Publication Date: 02-05-2023
Setting up a corporate governance structure should sit on the top of the mountain of priorities for today’s business leaders. From an oversight perspective, the Board of Directors holds the highest power, but the structure itself also lays at the base – and ultimately serves as a solid foundation for growing your enterprise and mitigating risks. The concept refers to the system, or the set of principles, practices, and norms that are applied to direct and control a company. The Board of Directors carries this responsibility, which highlights the importance of choosing the correct architecture. When it comes to the energy industry, we have learned from history that applying the best practices to corporate governance is of utmost importance; looking at future tendencies, we also know that ESG has taken a leading role in the way investors, customers, employees, and clients view an organization.
The “E” for “environmental” in ESG has been the priority in most industries, particularly in energy, because of its relation to climate.
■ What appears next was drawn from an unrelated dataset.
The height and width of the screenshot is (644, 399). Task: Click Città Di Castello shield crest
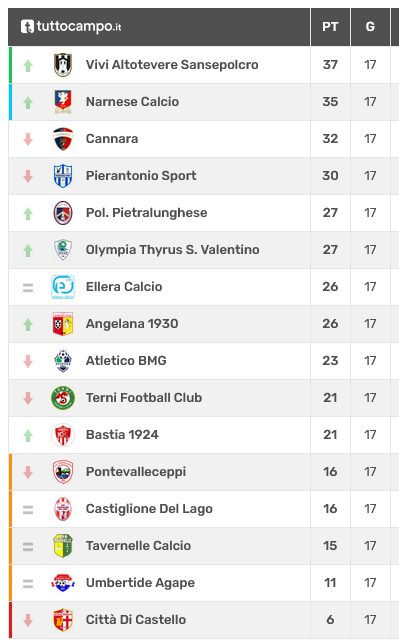pyautogui.click(x=63, y=619)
According to Deloitte, 62% of CXOs are worried about climate change most or all of the time. It is easier to detect impact, opportunities, and risk regarding emissions for oil and gas or electricity generation assets and their operational activity. The ”S” stands for “social,” which is also covered by most companies in their day-to-day programs with communities and other stakeholder groups, which usually requires alignment and disclosure guidance. However, the ”G” for “governance” frequently is disregarded; yet, it is critical for long-term business success.